DIRECTIONS FOR THIS TASK:
Find each line below containing the word "will" and copy it.

(Collection entries)
------------------------

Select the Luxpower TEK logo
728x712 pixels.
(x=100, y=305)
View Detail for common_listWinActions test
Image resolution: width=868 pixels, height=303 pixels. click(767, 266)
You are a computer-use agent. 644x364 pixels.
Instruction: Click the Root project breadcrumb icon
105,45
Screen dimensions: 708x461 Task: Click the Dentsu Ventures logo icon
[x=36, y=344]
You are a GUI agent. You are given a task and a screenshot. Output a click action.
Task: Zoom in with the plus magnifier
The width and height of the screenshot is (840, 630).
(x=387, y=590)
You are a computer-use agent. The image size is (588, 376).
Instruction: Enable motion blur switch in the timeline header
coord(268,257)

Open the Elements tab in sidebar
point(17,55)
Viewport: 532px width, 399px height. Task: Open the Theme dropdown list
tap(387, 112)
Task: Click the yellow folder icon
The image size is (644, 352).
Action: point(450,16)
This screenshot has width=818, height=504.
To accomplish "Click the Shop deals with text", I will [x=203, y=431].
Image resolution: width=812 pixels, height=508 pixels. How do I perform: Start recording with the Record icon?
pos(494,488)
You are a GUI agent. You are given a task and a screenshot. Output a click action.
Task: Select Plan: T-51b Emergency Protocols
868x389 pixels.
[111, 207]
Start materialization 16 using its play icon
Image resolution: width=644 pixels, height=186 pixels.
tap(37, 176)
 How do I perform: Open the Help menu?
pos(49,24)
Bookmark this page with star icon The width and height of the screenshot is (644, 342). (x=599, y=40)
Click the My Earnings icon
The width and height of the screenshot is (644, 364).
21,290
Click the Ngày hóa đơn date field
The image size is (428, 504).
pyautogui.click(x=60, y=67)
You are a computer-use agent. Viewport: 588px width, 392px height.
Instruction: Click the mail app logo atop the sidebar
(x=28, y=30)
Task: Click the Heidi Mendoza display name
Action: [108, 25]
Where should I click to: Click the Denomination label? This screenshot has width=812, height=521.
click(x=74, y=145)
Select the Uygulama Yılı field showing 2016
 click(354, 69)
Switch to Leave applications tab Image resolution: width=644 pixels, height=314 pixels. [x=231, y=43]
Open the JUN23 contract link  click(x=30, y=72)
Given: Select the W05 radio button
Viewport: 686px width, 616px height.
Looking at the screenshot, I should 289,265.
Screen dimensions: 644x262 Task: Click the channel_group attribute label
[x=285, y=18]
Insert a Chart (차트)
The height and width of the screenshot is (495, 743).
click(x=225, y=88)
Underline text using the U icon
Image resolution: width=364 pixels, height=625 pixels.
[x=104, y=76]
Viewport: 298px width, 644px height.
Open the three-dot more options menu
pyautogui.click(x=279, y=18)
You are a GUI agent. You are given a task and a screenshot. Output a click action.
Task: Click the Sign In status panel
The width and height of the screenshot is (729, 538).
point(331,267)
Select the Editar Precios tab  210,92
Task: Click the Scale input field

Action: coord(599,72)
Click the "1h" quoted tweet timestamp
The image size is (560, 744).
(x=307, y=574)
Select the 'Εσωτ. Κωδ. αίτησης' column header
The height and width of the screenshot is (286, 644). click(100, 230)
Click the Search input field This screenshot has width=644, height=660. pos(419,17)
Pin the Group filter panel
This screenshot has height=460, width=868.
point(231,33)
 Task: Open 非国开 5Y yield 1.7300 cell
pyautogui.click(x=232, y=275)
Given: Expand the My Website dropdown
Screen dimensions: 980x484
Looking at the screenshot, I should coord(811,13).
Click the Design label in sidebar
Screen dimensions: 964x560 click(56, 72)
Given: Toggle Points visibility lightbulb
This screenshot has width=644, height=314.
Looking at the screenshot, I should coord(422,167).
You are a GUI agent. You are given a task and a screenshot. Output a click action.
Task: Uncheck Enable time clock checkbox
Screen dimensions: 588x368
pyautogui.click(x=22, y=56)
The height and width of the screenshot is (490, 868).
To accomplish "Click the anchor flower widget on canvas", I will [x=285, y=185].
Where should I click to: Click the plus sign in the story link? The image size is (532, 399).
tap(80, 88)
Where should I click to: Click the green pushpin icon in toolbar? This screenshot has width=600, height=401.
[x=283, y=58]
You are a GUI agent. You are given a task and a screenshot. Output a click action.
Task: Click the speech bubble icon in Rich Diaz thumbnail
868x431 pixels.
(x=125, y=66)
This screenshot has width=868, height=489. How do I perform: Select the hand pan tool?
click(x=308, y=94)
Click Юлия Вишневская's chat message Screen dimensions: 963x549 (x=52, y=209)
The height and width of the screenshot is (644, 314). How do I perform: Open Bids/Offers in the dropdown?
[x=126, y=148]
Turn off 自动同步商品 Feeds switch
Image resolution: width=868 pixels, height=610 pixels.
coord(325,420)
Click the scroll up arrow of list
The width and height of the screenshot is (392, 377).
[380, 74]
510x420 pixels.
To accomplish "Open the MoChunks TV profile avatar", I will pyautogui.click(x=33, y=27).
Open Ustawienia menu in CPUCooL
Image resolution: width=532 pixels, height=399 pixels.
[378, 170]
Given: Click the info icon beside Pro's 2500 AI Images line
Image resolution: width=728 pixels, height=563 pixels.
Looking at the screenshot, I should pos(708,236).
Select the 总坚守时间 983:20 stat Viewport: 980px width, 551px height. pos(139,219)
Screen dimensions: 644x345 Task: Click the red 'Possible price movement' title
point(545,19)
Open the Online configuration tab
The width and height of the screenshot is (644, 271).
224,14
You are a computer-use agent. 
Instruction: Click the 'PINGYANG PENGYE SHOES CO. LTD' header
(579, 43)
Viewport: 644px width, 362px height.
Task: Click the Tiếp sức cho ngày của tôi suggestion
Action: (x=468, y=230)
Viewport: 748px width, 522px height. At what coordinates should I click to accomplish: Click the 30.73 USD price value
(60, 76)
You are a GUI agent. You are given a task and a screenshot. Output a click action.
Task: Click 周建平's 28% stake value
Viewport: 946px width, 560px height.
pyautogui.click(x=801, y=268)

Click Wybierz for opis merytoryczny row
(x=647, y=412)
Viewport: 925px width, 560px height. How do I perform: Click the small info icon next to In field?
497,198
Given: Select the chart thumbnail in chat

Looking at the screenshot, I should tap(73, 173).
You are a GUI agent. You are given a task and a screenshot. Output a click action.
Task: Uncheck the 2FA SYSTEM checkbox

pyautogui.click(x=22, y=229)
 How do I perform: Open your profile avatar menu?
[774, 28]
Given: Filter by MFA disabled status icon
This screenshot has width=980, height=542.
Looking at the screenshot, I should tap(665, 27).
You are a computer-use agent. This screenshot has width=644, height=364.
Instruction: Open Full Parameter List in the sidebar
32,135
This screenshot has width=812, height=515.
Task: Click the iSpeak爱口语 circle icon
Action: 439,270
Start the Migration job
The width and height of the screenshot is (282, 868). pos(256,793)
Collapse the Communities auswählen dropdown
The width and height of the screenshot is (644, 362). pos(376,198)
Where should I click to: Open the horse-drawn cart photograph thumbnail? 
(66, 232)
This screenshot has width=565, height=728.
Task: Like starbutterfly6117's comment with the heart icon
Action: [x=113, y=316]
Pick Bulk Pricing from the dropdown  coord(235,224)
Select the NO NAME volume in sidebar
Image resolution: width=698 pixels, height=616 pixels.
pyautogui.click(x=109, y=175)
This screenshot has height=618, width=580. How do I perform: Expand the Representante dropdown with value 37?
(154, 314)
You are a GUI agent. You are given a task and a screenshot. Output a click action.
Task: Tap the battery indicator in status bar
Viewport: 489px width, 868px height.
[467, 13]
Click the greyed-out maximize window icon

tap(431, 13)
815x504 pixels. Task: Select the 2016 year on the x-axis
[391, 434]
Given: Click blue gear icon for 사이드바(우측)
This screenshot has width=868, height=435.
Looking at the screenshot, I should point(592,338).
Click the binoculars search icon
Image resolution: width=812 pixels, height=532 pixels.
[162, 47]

------------------------

COMPLETED EXERCISE:
To accomplish "Click the Shop deals with text", I will [x=203, y=431].
To accomplish "Click the anchor flower widget on canvas", I will [x=285, y=185].
To accomplish "Open the MoChunks TV profile avatar", I will pyautogui.click(x=33, y=27).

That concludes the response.